- **DATA RECORDS**
»»

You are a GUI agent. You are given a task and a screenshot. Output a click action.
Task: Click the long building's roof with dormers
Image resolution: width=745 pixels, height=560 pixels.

««
»»

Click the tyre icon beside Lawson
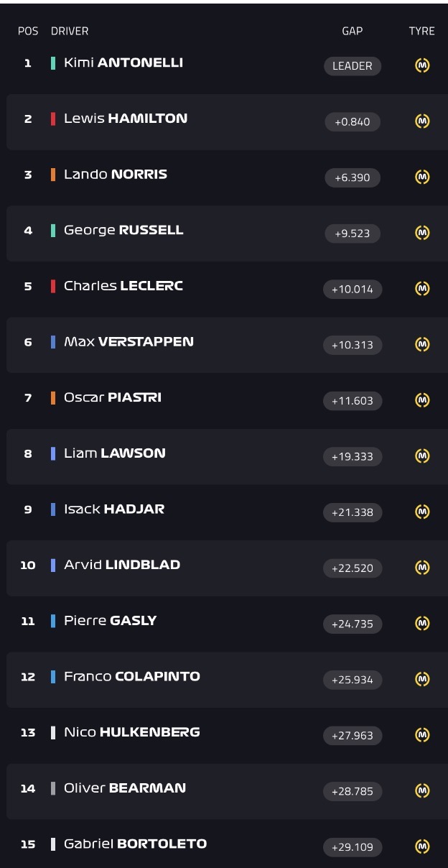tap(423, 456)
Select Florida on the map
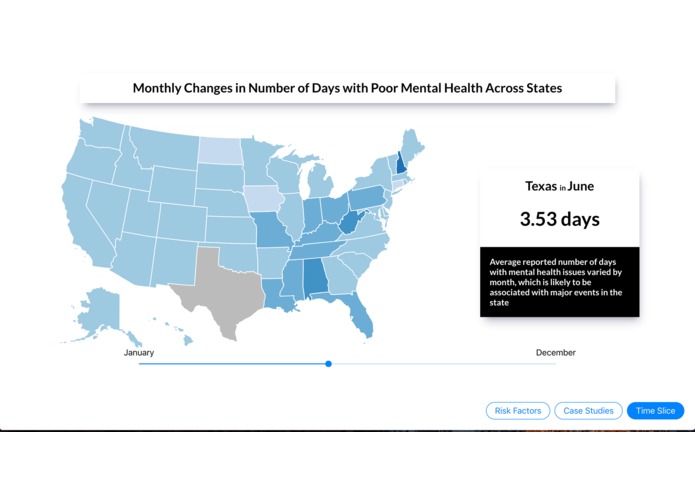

««
»»

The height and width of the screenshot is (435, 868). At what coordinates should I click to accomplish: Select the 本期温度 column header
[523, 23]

««

- **PROBLEM**
When you reach the line holding "You are a GUI" in the records above, begin reproducing exactly, stop after the line holding "Image resolution: width=745", and output nothing else.

- **PROBLEM SOLUTION**
You are a GUI agent. You are given a task and a screenshot. Output a click action.
Task: Click the long building's roof with dormers
Image resolution: width=745 pixels, height=560 pixels.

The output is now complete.